> [RECORDED DATA]
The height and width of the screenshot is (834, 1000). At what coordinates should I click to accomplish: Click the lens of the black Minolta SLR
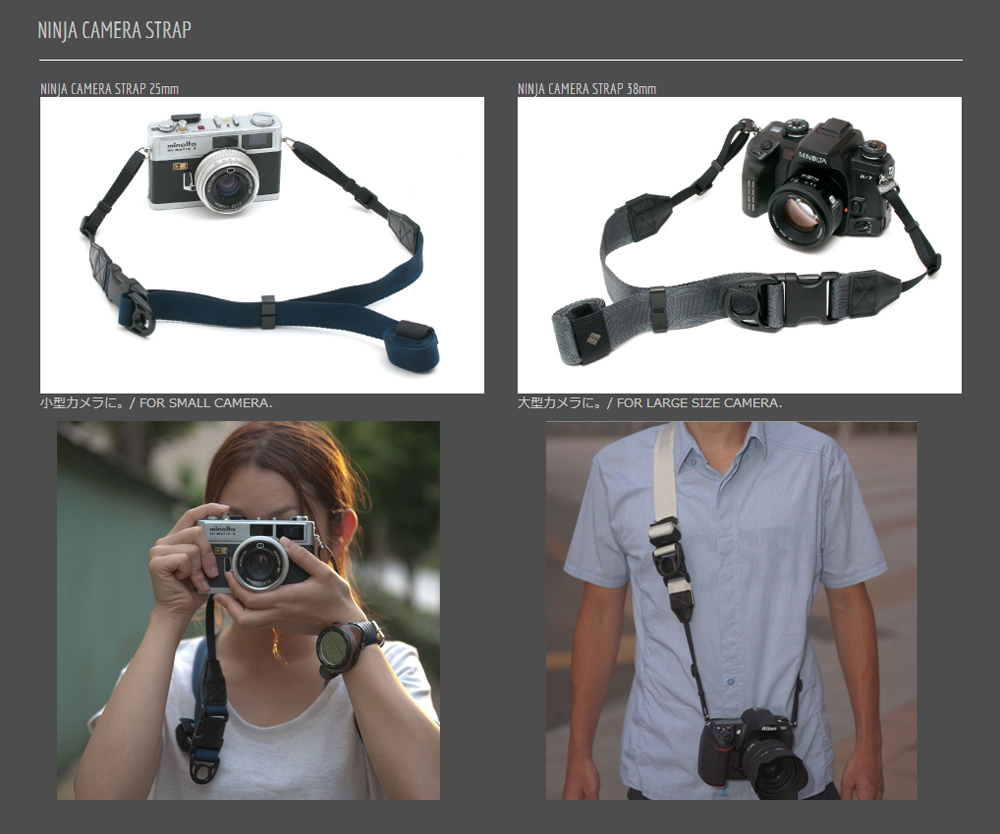[x=802, y=213]
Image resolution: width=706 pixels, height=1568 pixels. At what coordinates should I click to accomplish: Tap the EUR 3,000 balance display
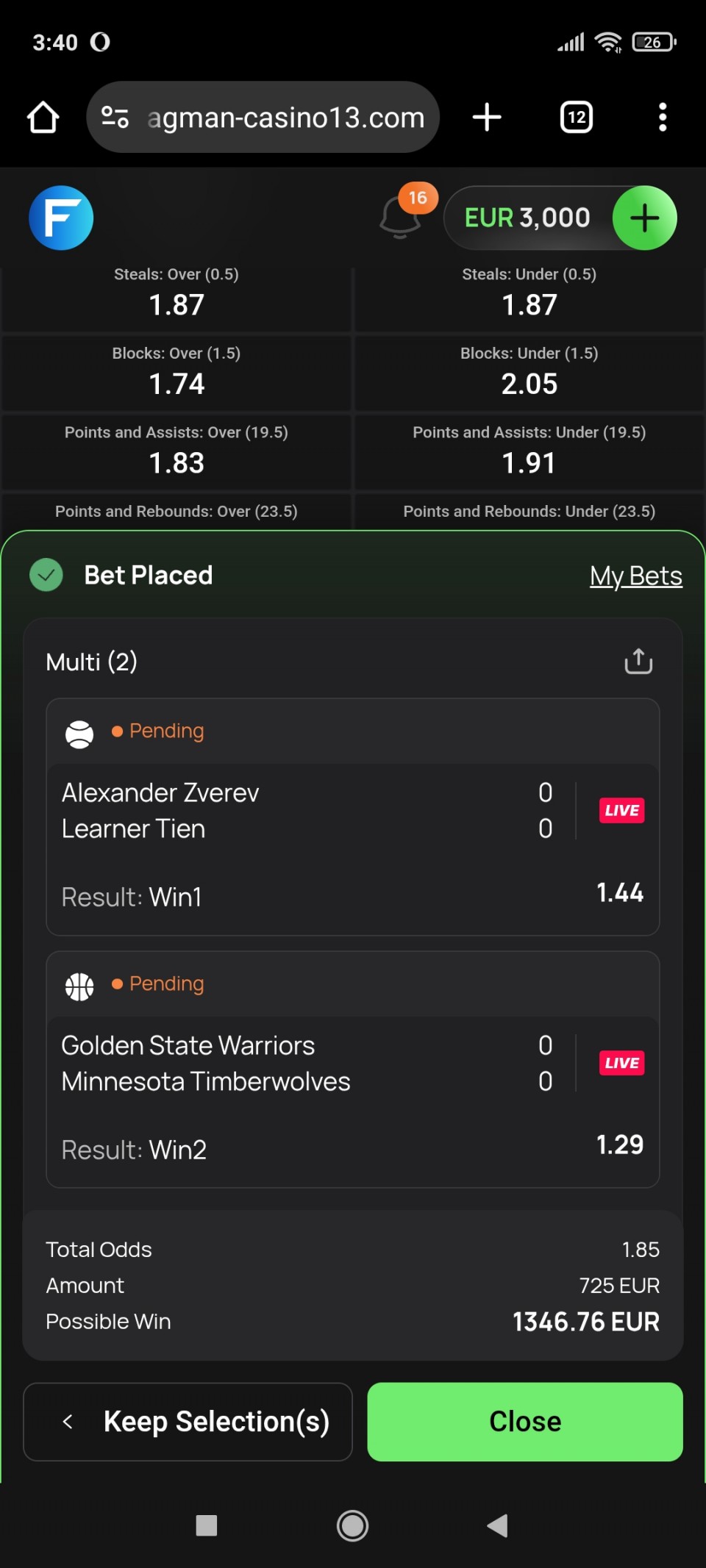point(527,218)
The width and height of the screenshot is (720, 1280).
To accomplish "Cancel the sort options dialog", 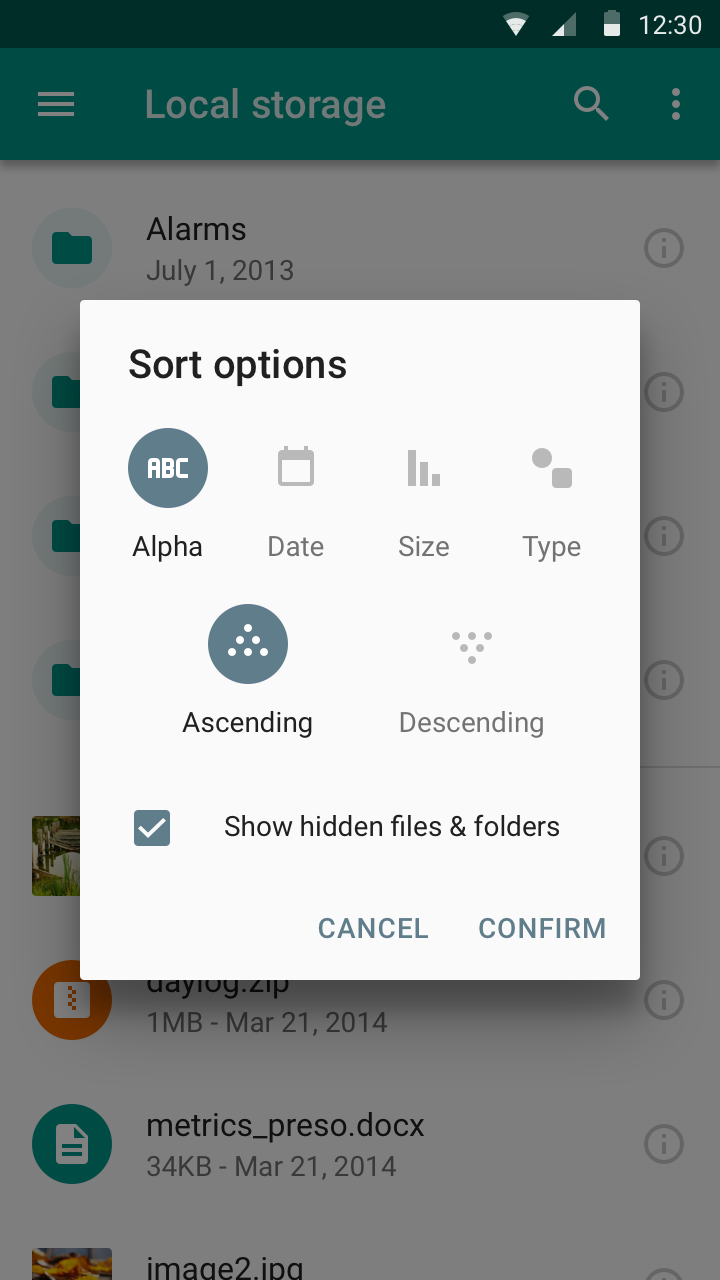I will tap(373, 928).
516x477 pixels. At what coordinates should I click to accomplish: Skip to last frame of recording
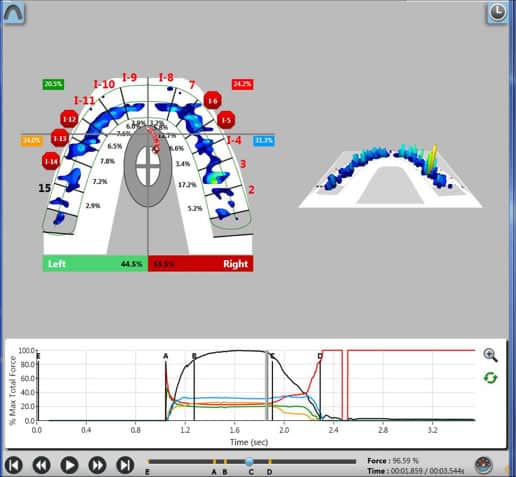125,465
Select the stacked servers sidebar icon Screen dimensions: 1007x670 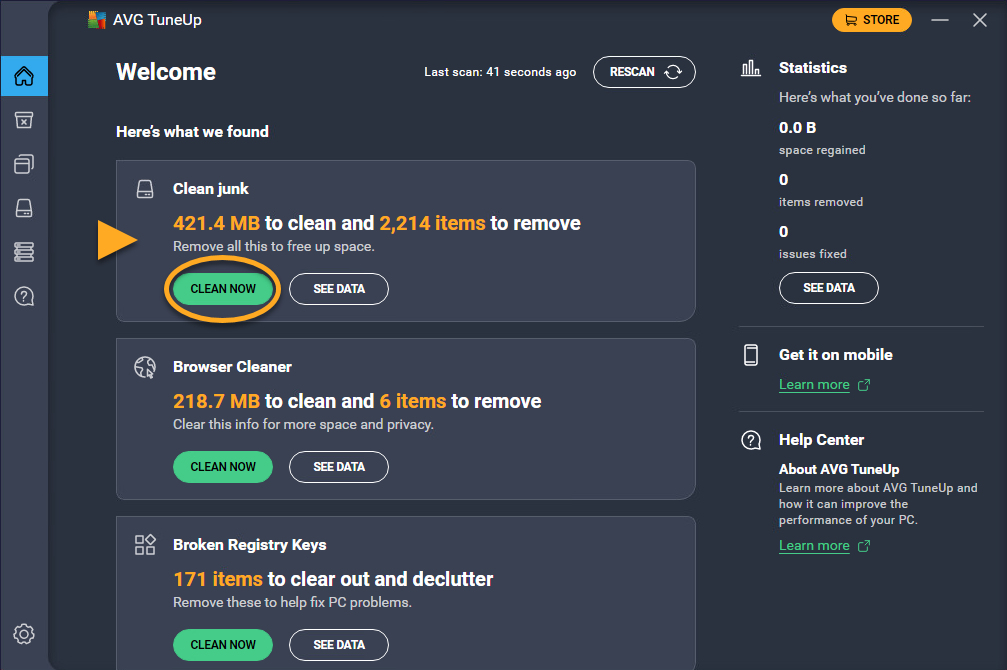[24, 252]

> [WHAT TO WORK ON]
Begin at the top of the material above and output each line exactly, stopping after the line that holds "The width and". Leave out pictures.

> [RESPONSE TO THE TASK]
The height and width of the screenshot is (834, 1000). At what coordinates should I click to accomplish: Click the lens of the black Minolta SLR
[x=802, y=213]
Image resolution: width=706 pixels, height=1568 pixels. At what coordinates should I click to accomplish: Tap the EUR 3,000 balance display
point(527,218)
The width and height of the screenshot is (720, 1280).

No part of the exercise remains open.